:: Data extract

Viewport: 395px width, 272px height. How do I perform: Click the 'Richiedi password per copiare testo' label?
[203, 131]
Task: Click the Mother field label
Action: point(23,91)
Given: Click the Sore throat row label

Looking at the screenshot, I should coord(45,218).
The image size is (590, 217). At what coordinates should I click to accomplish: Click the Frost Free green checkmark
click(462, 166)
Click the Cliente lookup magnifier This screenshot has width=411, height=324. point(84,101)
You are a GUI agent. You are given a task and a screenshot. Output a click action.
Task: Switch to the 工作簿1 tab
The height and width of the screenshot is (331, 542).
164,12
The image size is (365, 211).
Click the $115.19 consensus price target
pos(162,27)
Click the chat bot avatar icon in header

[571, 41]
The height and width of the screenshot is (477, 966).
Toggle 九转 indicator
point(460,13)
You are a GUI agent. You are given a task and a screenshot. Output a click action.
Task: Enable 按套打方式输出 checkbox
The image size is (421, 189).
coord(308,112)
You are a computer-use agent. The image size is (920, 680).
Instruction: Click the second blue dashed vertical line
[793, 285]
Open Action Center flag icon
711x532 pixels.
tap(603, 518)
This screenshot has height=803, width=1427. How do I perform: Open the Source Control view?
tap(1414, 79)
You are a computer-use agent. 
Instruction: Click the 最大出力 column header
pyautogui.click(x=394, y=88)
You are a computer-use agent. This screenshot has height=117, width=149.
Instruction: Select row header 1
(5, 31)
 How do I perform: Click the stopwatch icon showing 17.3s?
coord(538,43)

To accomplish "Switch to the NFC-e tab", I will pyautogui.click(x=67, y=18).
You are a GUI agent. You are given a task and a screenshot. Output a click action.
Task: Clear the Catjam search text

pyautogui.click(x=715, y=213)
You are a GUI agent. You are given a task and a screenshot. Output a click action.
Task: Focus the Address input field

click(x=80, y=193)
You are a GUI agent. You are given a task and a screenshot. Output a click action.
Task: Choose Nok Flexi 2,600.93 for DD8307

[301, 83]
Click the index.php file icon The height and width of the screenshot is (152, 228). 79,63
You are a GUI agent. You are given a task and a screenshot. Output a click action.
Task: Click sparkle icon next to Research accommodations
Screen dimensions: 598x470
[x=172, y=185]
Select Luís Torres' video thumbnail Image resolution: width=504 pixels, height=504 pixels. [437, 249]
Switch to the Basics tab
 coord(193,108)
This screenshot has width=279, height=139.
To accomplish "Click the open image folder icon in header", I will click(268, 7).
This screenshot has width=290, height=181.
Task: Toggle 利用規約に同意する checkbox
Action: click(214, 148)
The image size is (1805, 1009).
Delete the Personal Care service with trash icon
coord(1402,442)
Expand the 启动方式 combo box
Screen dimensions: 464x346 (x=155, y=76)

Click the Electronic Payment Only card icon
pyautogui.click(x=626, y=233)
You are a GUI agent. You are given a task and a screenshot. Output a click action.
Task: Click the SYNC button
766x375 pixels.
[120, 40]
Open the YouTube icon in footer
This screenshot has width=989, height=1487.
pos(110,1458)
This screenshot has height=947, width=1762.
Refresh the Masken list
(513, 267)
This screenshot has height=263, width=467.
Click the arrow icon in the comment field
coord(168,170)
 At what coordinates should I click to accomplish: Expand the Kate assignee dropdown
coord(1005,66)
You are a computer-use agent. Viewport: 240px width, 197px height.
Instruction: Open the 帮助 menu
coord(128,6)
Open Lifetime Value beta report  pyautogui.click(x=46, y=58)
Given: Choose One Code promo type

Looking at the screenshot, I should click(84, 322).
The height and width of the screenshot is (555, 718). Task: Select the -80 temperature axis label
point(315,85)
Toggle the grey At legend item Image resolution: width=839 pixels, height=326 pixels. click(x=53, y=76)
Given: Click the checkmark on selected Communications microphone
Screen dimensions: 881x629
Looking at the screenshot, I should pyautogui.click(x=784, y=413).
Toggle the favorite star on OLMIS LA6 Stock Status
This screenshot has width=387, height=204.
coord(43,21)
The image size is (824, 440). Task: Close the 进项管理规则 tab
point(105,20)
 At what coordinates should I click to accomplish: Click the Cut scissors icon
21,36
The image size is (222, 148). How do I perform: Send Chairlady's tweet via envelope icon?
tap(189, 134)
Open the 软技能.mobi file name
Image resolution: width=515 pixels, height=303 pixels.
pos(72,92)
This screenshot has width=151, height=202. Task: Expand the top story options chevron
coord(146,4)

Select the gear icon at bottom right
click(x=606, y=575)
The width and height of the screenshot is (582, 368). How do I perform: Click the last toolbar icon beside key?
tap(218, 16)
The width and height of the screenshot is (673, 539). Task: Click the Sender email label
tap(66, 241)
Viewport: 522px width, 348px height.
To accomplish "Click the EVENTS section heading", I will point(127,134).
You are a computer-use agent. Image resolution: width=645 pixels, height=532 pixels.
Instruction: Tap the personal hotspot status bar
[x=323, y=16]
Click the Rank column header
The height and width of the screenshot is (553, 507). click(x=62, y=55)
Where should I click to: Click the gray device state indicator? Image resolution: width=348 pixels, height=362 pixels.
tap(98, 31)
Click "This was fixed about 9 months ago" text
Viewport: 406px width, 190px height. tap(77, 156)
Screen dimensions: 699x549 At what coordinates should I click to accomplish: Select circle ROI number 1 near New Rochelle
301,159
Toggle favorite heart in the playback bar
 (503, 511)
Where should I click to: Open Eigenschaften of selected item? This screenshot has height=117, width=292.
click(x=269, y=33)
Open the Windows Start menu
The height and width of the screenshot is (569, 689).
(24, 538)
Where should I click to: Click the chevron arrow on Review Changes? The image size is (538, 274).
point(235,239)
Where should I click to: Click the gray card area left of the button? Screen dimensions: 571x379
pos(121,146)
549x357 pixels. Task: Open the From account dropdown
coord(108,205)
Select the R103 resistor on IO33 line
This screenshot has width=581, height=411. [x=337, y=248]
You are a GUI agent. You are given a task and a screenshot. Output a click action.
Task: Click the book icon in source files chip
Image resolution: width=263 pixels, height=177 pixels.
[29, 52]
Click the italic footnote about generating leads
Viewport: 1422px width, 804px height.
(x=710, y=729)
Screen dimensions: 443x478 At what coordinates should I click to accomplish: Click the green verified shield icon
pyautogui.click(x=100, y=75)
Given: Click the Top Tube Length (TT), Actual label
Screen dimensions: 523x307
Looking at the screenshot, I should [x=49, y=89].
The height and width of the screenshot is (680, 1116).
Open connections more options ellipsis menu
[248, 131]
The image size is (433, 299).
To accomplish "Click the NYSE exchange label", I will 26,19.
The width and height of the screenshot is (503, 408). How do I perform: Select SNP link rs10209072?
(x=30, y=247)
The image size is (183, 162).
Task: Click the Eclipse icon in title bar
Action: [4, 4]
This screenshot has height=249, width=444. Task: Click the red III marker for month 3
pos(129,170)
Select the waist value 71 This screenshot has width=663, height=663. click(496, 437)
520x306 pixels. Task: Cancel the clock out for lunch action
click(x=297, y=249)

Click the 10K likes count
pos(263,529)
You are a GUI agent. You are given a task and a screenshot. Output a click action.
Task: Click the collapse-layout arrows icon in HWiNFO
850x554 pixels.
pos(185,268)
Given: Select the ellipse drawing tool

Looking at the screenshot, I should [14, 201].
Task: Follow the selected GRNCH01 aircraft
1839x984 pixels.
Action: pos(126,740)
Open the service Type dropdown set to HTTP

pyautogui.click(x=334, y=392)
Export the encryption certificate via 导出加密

::::

The task: Each line of the entries where the string "computer" occurs should be shown.

Task answer:
You are a computer-use agent. The image size is (920, 680).
You are a computer-use agent. 
You are a computer-use agent. This screenshot has height=117, width=149.
You are a computer-use agent. Viewport: 240px width, 197px height.
You are a computer-use agent. Image resolution: width=645 pixels, height=532 pixels.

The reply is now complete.